How to query for duplicate data records in MongoDB using aggregate

How to query for duplicate data records in MongoDB using aggregate _mongodb

Last Update:2017-01-18 Source: Internet

Author: User

Tags mongodb

Developer on Alibaba Coud: Build your first app with APIs, SDKs, and tutorials on the Alibaba Cloud. Read more ＞

MongoDB Aggregation (aggregate) is used primarily to process data (such as statistical averages, sums, and so on) and to return computed data results. Somewhat similar to the count (*) in an SQL statement.

Aggregate () method

Methods of aggregation in MongoDB use aggregate ().

Grammar

The basic syntax format for the aggregate () method is as follows:

>db. Collection_name.aggregate (aggregate_operation)

We know that MongoDB belongs to a document type database and that its stored document types are JSON objects. It is because of this feature that we often use MONGODB for data access in Node.js. But since Node.js is executed asynchronously, this leads us to be unable to guarantee that each time the database save operation is atomic. That is, if the client initiates the same event twice in a row and stores the data in the database, it is likely to cause the data to be saved repeatedly. High concurrency, even if you have done a very strict validation in the code, such as the insertion of data to determine whether the data to be saved already exists, but there is still the risk of data can be repeatedly saved. Because in asynchronous execution, you have no way of ensuring which thread executes first, which thread executes, and all requests initiated by the client are not executed sequentially as we think. A better solution is to create a unique index in all tables in the MONGO database. In fact, MongoDB creates a unique index (can be canceled) for all tables by default for a _id field. If you want to create an index from Node.js in the Mongoose.schema, you can refer to the following code:

var mongoose = require (' Mongoose ');
var Schema = Mongoose. Schema;
var customerschema = new Mongoose. Schema ({
cname:string,
cellPhone, String,
sender:string,
tag:string,
behaviour:number,
Createtime: {
type:date,
default:Date.now
},
current:{
Type:boolean,
default:true
}
}, {
versionkey:false
});

In the model above we defined the structure of the table customer and created a unique index on the field Cname,cellphone,sender,tag,behaviour through the index () method, so that when the duplicate data containing the fields is inserted, The database throws an exception.
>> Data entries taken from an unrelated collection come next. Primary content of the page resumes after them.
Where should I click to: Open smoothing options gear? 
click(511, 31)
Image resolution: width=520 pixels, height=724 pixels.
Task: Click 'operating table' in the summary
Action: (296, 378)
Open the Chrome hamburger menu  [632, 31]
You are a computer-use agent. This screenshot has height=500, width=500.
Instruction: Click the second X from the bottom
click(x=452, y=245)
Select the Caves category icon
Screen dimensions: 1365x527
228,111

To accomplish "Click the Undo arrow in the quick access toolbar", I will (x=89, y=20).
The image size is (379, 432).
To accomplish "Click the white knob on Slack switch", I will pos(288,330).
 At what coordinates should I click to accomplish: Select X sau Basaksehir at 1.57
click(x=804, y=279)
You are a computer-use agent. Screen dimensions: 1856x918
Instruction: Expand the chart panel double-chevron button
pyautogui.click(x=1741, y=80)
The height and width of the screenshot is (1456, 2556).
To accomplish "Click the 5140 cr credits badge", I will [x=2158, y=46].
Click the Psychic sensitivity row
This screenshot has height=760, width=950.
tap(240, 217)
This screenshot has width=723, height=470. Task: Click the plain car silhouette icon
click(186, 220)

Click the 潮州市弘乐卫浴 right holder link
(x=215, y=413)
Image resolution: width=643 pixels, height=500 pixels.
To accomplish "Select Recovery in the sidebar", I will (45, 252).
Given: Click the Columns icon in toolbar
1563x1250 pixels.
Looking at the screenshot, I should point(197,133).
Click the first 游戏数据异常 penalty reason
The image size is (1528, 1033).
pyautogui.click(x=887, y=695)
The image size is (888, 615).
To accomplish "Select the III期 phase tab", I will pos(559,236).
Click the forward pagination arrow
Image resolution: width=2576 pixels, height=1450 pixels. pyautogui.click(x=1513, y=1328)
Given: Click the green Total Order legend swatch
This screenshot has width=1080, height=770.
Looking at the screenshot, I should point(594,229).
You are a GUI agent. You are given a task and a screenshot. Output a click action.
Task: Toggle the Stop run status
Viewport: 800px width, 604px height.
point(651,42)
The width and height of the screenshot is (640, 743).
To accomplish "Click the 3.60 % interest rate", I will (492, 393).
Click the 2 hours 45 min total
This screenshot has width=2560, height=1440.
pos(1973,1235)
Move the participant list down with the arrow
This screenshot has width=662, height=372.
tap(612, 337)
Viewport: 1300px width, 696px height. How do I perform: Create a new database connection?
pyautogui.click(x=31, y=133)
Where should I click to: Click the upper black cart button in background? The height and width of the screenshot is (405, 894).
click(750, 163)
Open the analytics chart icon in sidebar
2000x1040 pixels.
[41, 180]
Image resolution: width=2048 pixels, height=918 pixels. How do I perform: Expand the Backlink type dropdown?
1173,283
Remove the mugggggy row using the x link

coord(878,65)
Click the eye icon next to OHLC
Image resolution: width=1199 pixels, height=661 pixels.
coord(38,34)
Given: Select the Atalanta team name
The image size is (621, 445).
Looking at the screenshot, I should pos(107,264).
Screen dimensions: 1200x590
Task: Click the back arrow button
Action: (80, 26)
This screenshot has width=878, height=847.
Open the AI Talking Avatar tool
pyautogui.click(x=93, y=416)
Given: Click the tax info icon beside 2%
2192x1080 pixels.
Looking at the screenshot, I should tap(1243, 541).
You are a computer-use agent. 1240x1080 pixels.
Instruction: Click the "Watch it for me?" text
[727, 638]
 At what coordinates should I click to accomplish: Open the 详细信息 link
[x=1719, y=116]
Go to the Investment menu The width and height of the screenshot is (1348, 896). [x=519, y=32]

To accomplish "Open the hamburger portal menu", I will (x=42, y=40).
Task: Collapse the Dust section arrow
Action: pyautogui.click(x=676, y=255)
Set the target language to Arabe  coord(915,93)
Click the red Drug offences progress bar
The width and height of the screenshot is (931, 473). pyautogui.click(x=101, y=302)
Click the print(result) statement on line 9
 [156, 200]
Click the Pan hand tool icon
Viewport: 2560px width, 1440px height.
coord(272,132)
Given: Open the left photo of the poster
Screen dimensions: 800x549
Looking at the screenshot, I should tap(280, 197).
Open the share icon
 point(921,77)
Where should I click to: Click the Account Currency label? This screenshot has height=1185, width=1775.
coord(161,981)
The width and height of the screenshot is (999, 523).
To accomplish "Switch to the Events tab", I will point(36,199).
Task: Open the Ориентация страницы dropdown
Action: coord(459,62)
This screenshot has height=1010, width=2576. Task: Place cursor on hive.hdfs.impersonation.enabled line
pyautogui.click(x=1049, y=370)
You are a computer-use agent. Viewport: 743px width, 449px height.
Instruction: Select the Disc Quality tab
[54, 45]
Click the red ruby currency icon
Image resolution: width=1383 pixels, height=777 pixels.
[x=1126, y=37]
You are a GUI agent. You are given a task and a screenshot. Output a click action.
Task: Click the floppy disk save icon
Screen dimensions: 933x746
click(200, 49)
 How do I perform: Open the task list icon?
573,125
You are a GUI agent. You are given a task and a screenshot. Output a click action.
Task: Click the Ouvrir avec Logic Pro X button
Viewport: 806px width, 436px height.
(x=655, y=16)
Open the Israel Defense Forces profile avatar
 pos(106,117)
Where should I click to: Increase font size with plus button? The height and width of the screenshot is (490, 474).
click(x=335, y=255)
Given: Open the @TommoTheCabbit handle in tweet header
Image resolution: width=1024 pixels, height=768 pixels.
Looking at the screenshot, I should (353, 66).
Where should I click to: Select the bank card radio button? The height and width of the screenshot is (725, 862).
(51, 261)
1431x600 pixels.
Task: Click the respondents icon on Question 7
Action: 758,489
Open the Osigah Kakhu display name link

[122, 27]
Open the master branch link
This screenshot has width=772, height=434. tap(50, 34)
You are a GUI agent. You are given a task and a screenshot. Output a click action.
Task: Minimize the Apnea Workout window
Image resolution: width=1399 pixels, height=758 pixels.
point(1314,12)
To borrow Mongoose, if the database table has been created before and the program is running, when we modify the model and add an index, and then restart the app, Mongoose automatically detects and creates an index whenever there is access to the model. Of course, if the data is duplicated, the index creation fails. At this point, we can have the database automatically delete duplicate data by adding the dropdups option when we create the index, such as:

Customerschema.index ({cname:1,cellphone:1,sender:1,tag:1,behaviour:1}, {unique:true, dropdups:true});

However, according to MongoDB, the version is no longer used since 3.0 and does not provide an alternative solution. Looks like the authorities no longer provide the ability to automatically delete duplicate records when creating an index. How can you quickly and efficiently find duplicate records and delete them? First we have to find these records and then delete them through the Remove () method. The following query statement finds records with duplicate data for a given field:

Db.collection.aggregate ([
{$group: { 
_id: {firstfield: "$firstField", Secondfield: "$secondField"}, 
UniqueIDs: {$addToSet: ' $_id '},
count: {$sum: 1}}} 
, 
{$match: { 
count: {$gt: 1} 
}}

Replace the value of the _id property to specify the field you want to determine. Accordingly, the code in Node.js is as follows:

var deferred = Q.defer ();
var group = {Firstfield: "$firstField", Secondfield: "$secondField"};
Model.aggregate (). Group ({
_id:group,
uniqueids: {$addToSet: ' $_id '},
count: {$sum: 1}
}). Match ({count: {$gt: 1}}). EXEC (Deferred.makenoderesolver ());

The preceding code uses Q to replace the callback in the function execution. In Node.js asynchronous programming, using Q to handle callbacks is a good choice.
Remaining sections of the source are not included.